Travaux limités, loyer multiplié : la justice casse une majoration excessive
Un propriétaire genevois a été condamné à rendre 209 360 € à des locataires après avoir porté, à la suite de travaux, le loyer annuel d’un appartement de 173 m² de 16 872 CHF (environ 18 240 €) à 69 600 CHF (environ 75 260 €), soit un passage d’environ 1 500 €/mois à 6 300 €/mois. Les modifications réalisées en 2017 ne concernaient que la cuisine et les salles de bains, mais n’avaient pas fait l’objet des autorisations administratives requises.
Les locataires ont saisi la justice en 2021 pour contester la hausse et demander le remboursement. L’Office cantonal du logement a jugé que l’appartement ne remplissait pas les conditions pour échapper au régime de contrôle des loyers, et le Tribunal administratif a confirmé la décision de restitution, assortie d’une amende — initialement prononcée par les autorités — en complément du remboursement.
« logement de luxe »

○ ○ ○ ○ ○

Questions à traiter ▸
1. Les affirmations (a), (b) et (c) concordent-elles avec l'article sur la hausse de loyer à Genève ? Répondez par oui ou non à chacune, en citant les mots du texte qui tranchent.
(a) Les travaux de 2017 ont porté uniquement sur la cuisine et les salles de bains.
(b) Les travaux avaient obtenu toutes les autorisations administratives nécessaires.
(c) Les locataires ont saisi la justice en 2019.
2. Relevez, s'il vous plaît, tous les montants exprimés en euros dans l'article sur la hausse de loyer à Genève.
3. Reprenez l'article sur la hausse de loyer à Genève et poursuivez sa rédaction à la suite de la dernière ligne.

Entrées du jeu de données ▸
○ ○ ○ ○ ○

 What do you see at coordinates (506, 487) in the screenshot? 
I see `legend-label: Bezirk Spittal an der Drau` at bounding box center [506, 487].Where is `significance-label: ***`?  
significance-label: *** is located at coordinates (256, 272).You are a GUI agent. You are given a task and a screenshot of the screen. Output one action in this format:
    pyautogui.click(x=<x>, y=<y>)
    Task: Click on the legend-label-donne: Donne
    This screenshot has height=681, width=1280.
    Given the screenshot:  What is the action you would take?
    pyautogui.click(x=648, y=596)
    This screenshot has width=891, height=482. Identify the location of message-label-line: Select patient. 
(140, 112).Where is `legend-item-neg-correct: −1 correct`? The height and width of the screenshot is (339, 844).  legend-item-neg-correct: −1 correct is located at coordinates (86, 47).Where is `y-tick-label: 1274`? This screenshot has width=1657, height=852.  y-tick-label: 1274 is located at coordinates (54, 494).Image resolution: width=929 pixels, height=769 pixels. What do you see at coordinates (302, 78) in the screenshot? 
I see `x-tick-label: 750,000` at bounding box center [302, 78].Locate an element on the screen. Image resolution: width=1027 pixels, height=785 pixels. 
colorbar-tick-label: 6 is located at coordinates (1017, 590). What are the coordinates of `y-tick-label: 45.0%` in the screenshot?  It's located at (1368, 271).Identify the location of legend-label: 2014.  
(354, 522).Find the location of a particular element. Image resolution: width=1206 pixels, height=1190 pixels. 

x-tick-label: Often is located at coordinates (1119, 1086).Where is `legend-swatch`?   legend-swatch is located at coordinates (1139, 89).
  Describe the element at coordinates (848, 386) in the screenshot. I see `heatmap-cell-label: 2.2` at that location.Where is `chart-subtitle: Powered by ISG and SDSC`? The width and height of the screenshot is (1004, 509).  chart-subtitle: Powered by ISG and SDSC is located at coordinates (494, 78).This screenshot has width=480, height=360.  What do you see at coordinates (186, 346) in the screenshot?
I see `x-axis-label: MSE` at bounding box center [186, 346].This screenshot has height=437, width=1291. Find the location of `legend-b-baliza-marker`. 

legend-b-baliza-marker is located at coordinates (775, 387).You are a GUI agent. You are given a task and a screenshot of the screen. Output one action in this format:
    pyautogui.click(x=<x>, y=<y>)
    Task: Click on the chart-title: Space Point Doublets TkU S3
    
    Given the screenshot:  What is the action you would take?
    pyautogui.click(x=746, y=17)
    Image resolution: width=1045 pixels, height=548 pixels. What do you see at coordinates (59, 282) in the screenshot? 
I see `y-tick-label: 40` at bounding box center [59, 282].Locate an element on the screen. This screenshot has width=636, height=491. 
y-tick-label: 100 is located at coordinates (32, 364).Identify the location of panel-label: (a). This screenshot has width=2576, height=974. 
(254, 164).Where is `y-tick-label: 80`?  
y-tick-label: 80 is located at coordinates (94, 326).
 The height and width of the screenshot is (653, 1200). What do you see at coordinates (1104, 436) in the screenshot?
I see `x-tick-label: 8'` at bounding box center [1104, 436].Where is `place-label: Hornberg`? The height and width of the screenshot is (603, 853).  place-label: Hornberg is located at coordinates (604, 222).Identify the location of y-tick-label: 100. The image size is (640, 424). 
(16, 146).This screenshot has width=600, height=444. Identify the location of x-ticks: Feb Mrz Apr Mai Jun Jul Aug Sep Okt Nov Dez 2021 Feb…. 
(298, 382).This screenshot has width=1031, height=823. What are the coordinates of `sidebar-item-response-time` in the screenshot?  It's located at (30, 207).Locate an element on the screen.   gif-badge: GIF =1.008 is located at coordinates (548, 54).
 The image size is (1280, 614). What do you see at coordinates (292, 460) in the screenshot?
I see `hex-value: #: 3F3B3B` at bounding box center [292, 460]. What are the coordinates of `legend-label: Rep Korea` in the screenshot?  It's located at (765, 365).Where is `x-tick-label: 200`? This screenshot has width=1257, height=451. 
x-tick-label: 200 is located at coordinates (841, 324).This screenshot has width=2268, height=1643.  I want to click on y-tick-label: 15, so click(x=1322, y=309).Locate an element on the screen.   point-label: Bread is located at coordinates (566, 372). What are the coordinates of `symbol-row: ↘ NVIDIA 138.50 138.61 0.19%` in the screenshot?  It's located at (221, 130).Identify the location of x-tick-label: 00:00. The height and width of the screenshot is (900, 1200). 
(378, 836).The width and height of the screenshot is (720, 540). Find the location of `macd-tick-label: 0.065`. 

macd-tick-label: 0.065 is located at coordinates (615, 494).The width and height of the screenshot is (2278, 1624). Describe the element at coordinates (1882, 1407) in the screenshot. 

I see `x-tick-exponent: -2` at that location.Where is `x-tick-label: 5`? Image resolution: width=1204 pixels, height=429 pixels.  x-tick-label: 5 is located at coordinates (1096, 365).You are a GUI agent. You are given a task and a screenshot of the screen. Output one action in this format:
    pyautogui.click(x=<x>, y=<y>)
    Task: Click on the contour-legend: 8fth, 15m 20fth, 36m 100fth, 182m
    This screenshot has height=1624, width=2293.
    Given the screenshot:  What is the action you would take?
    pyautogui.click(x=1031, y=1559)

○ ○ ○ ○ ○

Corrigé des exercices ▸
1.
(a) Oui : « ne concernaient que la cuisine et les salles de bains ».
(b) Non : « n’avaient pas fait l’objet des autorisations administratives requises ».
(c) Non : « Les locataires ont saisi la justice en 2021 ».

2. 209 360 €, environ 18 240 €, environ 75 260 €, environ 1 500 €/mois, 6 300 €/mois

3.
Pourquoi la qualification « appartement de luxe » a fait échouer la défense
Le propriétaire soutenait que son bien relevait du statut de logement de luxe, ce qui, selon lui, dispensait les travaux d’autorisation et soustrayait le loyer à l’obligation de contrôle. L’Office cantonal a rappelé la règle : pour être considéré comme « de luxe » dans ce canton, un logement doit comporter sept pièces. Le 173 m² contesté comportait 6,5 pièces — la petite chambre de 6 m² étant comptée comme une demi-piece — et ne présentait pas de qualités architecturales ou patrimoniales remarquables. Les magistrats ont donc estimé que les travaux auraient dû être autorisés et que la majoration du loyer n’était pas justifiée.
- Surface : 173 m²
- Loyer annuel avant : 16 872 CHF (~18 240 €)
- Loyer annuel après : 69 600 CHF (~75 260 €)
- Remboursement ordonné : 209 360 €
- Amende : prononcée (montant initial communiqué partiellement)
| Élément | Montant |
|---|---|
| Loyer mensuel avant | ~1 520 € |
| Loyer mensuel après | ~6 272 € |
| Remboursement | 209 360 € |
Impacts pratiques pour les locataires et les bailleurs
Concrètement, ce jugement rappelle deux réalités pour les acteurs du marché : d’une part, une rénovation, même limitée à des pièces techniques comme la cuisine et les salles de bains, ne confère pas automatiquement le droit d’augmenter substantiellement le loyer si les formalités administratives n’ont pas été respectées. D’autre part, la qualification du bien — ici la condition de sept pièces pour le statut « de luxe » — peut faire basculer l’affaire.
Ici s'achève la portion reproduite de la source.